Avec difficulté, la vie reprend petit à petit son cours. De la guerre, il ne reste désormais plus que quelques stigmates. Le puits de la cour des Wasbauer, notamment, toujours endommagé, comme un symbole de cette dure vie dans les caves. Les souvenirs cependant sont toujours intacts et de ce jour, Pierre et Gérard conservent aujourd’hui un moment d’émotion encore vivace : « Vers onze heures, on a aperçu un homme avec le képi des zouaves de couleur rouge. Il portait une échelle et un drapeau sur les épaules. Il pose l’échelle sur la façade de la mairie et hisse le drapeau français en criant -vive la France !-« .
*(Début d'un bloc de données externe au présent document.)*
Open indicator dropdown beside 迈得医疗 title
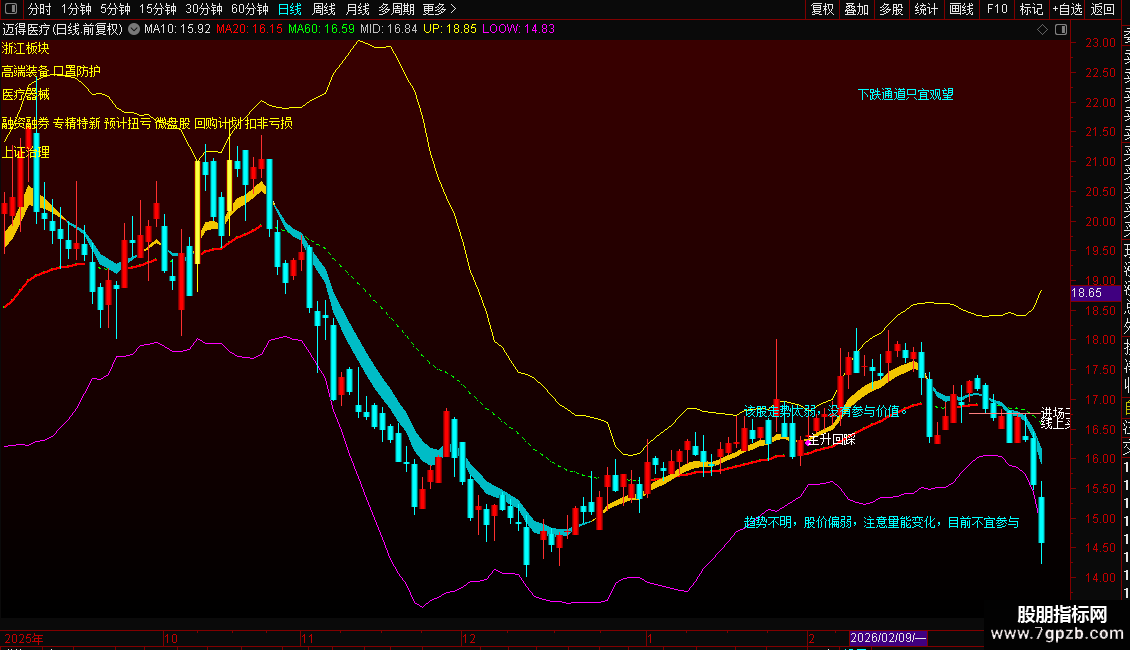Image resolution: width=1130 pixels, height=650 pixels. pos(134,29)
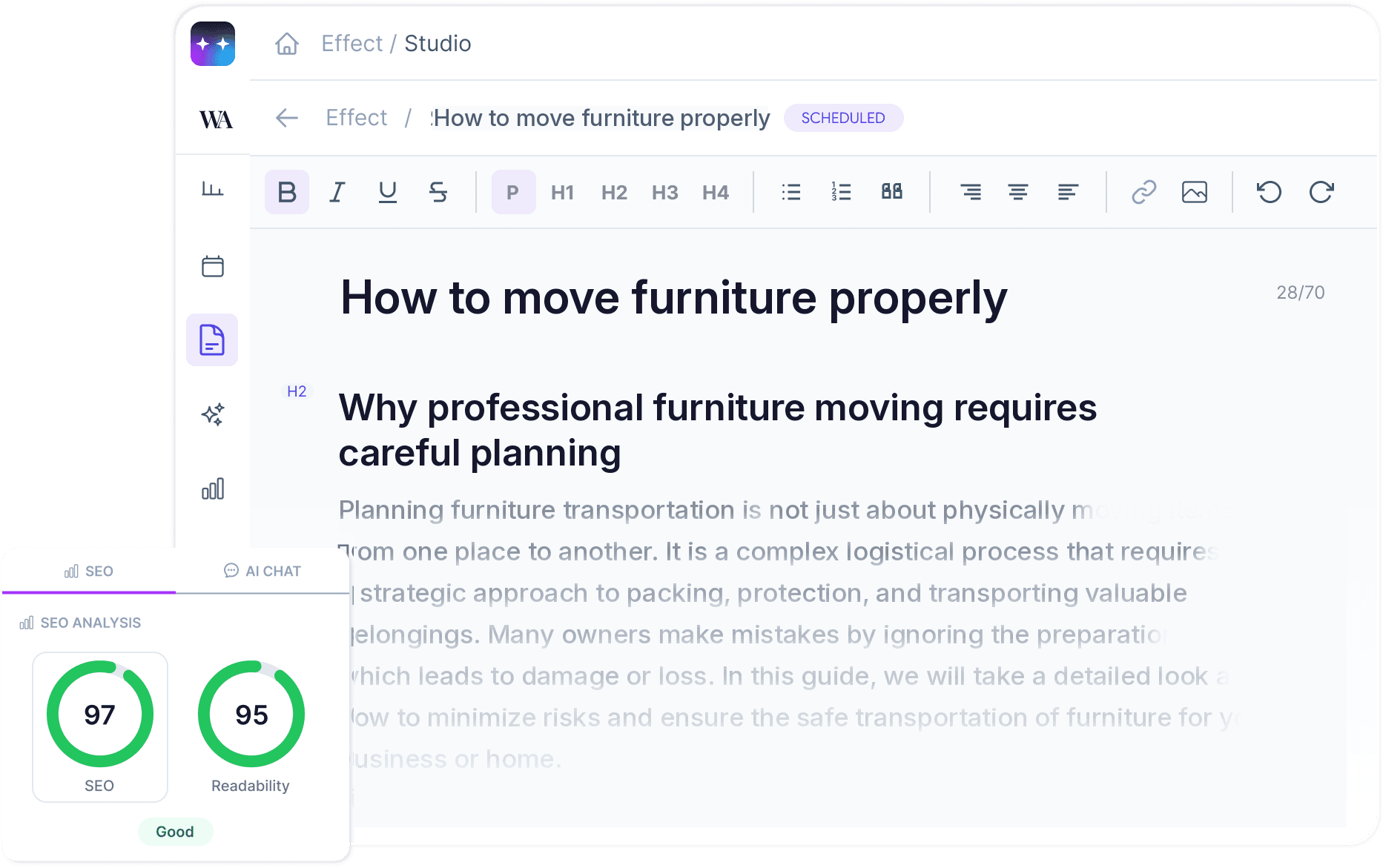This screenshot has width=1383, height=868.
Task: Switch to the AI CHAT tab
Action: coord(263,571)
Ce zouave à l’uniforme d’avant-guerre, qui semble surgir de nul part, est Etienne Stadler. Il a caché un pavillon tricolore durant toute le conflit, attendant de pouvoir à nouveau le déployer. Son cri du coeur, le 4 février 1945, sera repris par la population, affirmant pour de bon la libération de Turckheim.
DNA du 4 février 2021.
Photos : collection personnelle Benoît Schlussel.